:: Information shown ::

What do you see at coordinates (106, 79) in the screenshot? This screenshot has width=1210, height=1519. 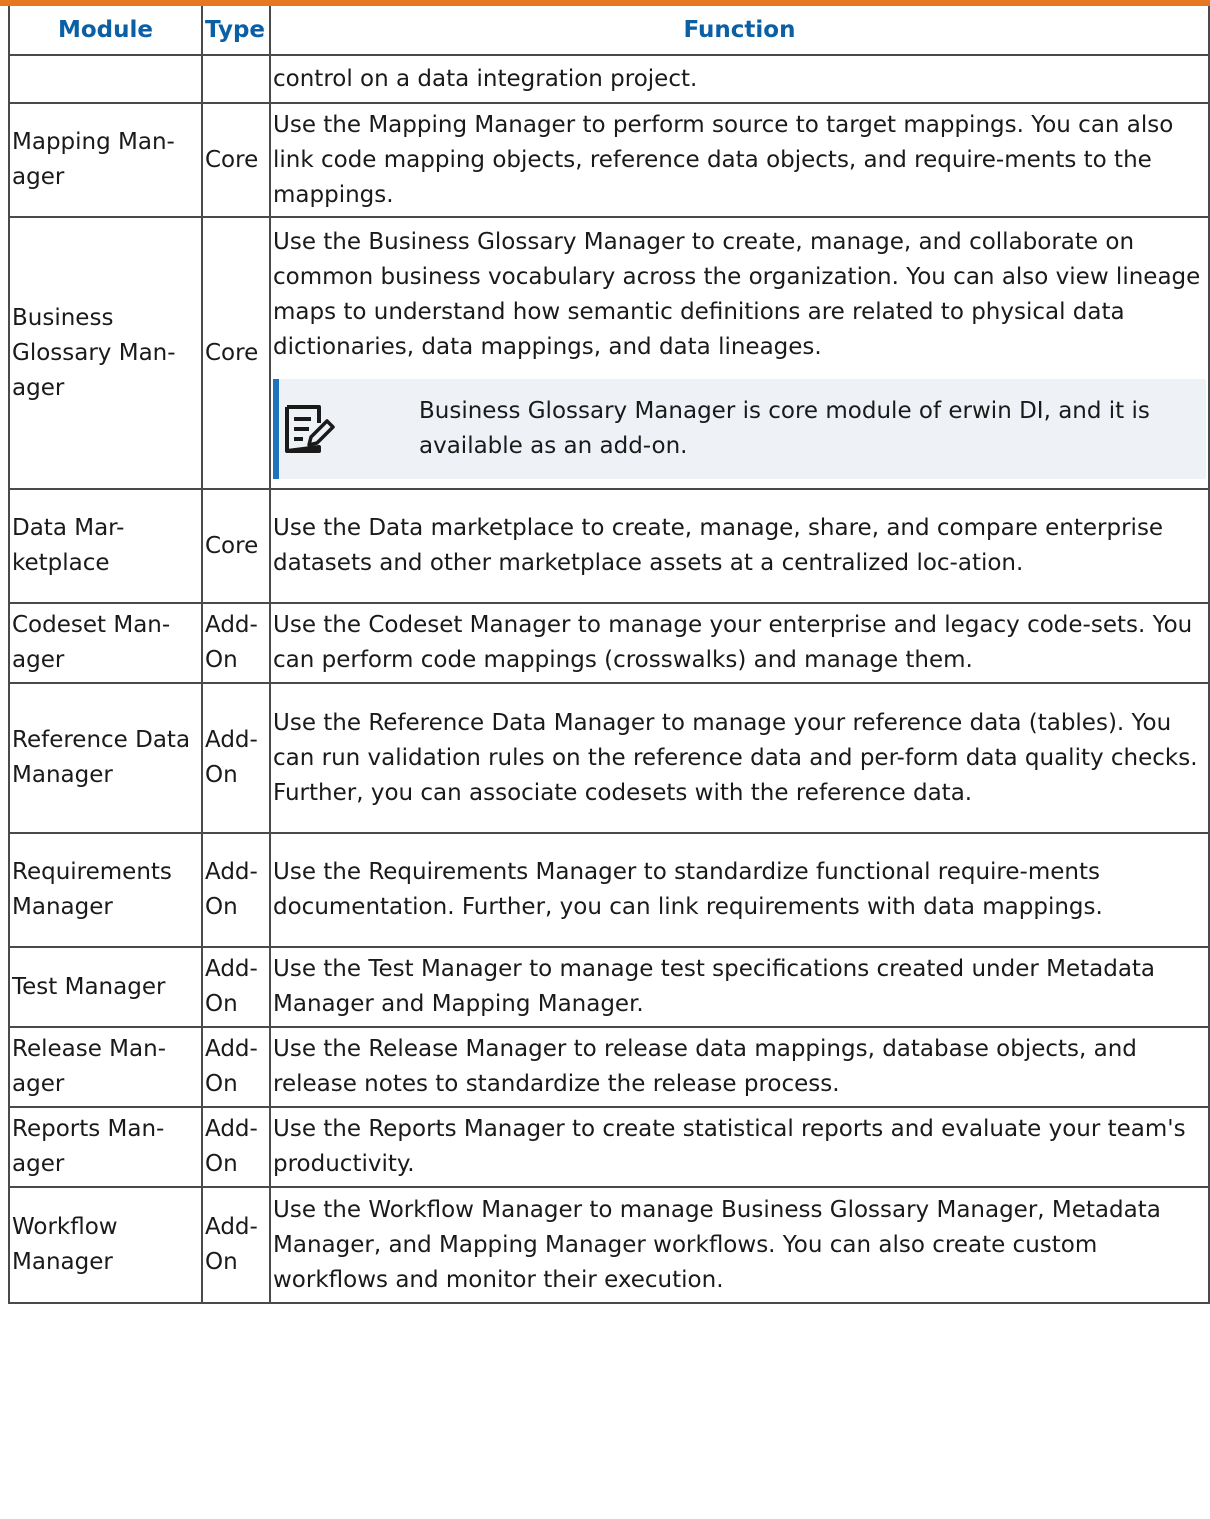 I see `module-cell` at bounding box center [106, 79].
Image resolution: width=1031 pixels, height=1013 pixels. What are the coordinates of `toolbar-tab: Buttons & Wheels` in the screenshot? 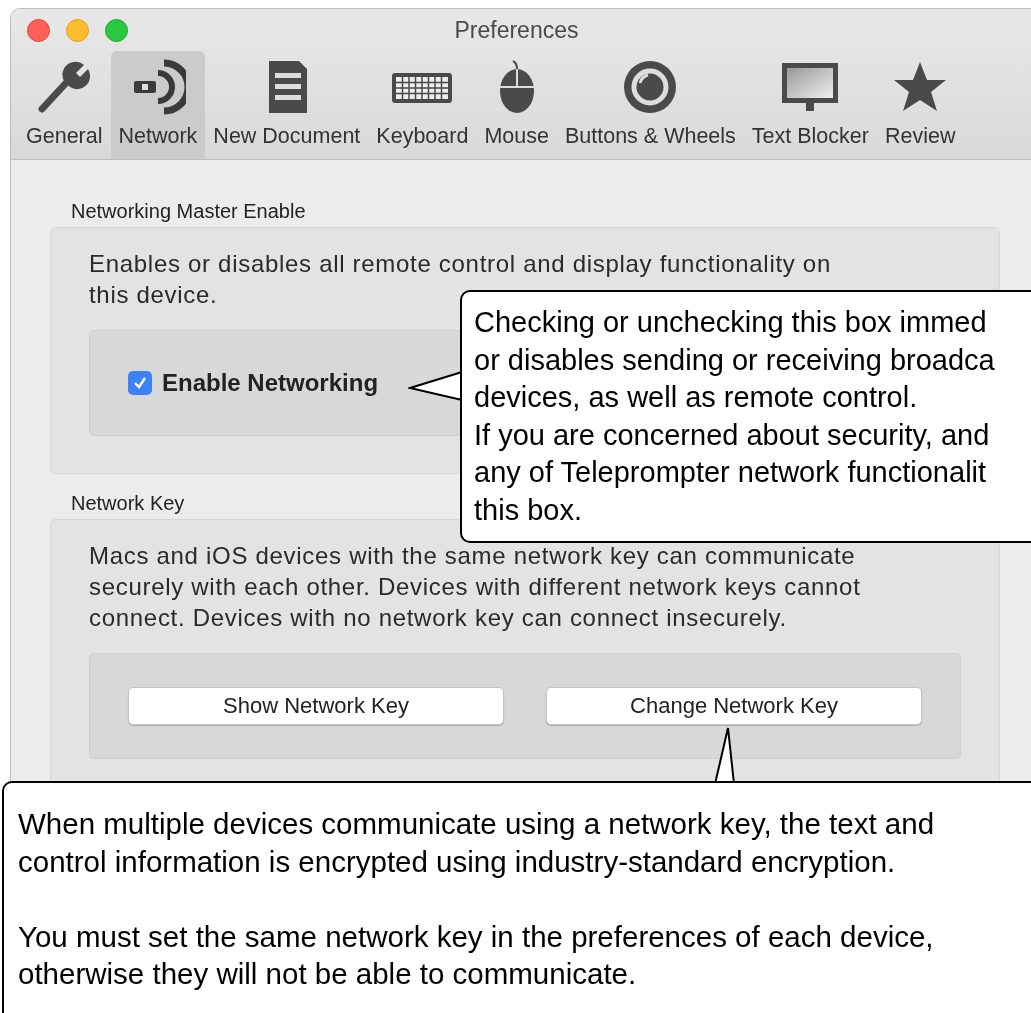 It's located at (650, 105).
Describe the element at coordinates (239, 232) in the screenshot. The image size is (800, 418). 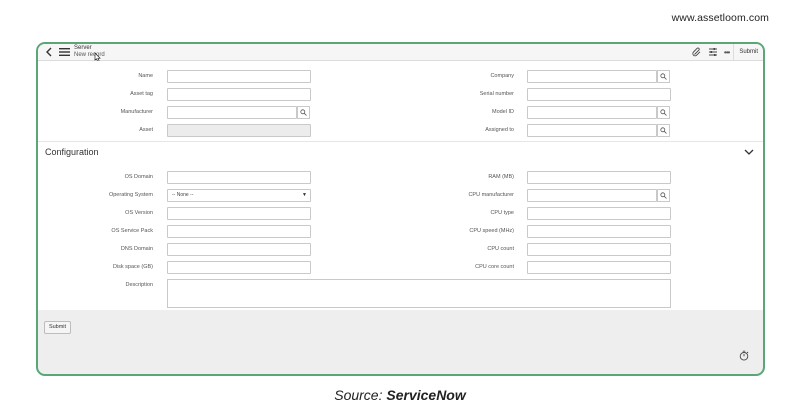
I see `os-service-pack-input` at that location.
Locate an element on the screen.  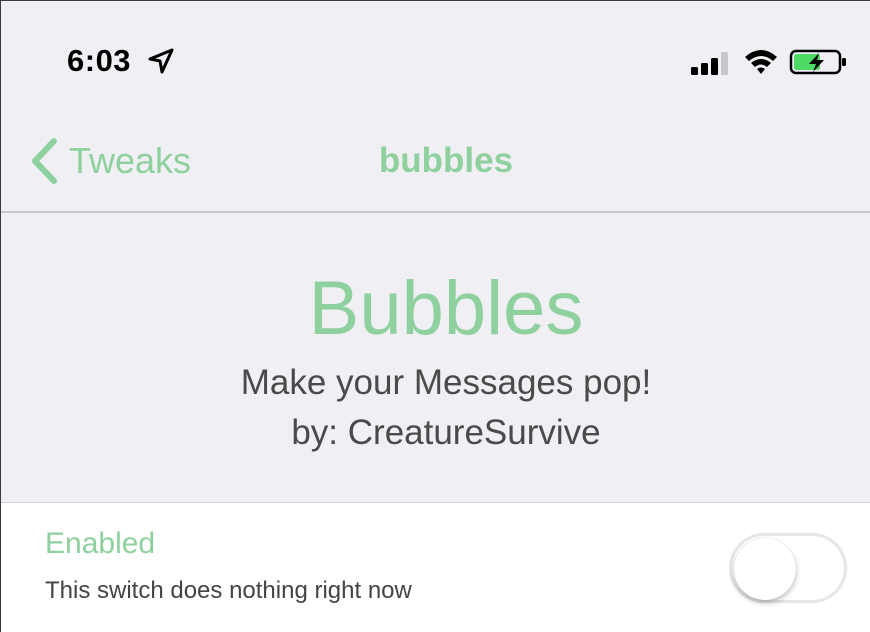
enabled-label: Enabled is located at coordinates (100, 544).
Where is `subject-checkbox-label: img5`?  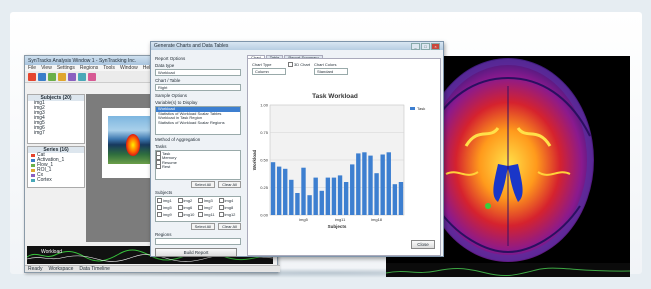
subject-checkbox-label: img5 is located at coordinates (168, 208).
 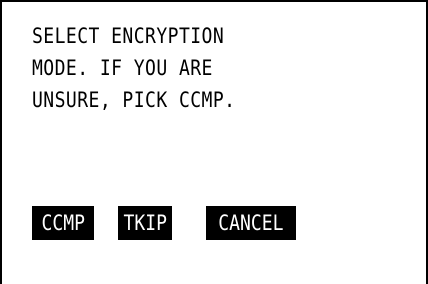 I want to click on ccmp-button-label: CCMP, so click(x=63, y=223).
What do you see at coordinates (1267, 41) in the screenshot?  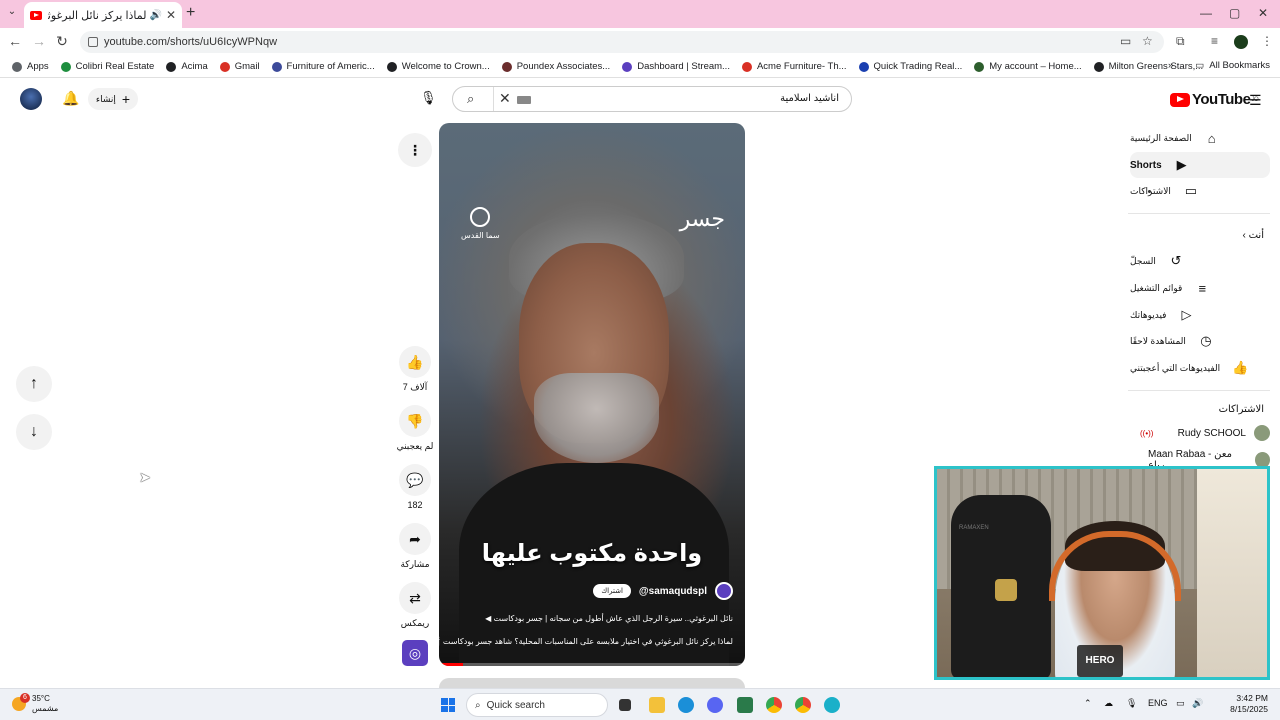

:: Problem details ::
Lay out the listing above as a Markdown table with the columns No. and Line, starting at the line that contains "Describe the element" and ending at the line that contains "subject-checkbox-label: img5 is", with blank lines skipped and the pictures left out.

:: Exercise solution ::
| No. | Line |
|---|---|
| 1 | Describe the element at coordinates (239, 232) in the screenshot. The image size is (800, 418).  |
| 2 | I see `os-service-pack-input` at that location. |
| 3 | Locate an element on the screen.   |
| 4 | enabled-label: Enabled is located at coordinates (100, 544). |
| 5 | Where is `subject-checkbox-label: img5`?   |
| 6 | subject-checkbox-label: img5 is located at coordinates (168, 208). |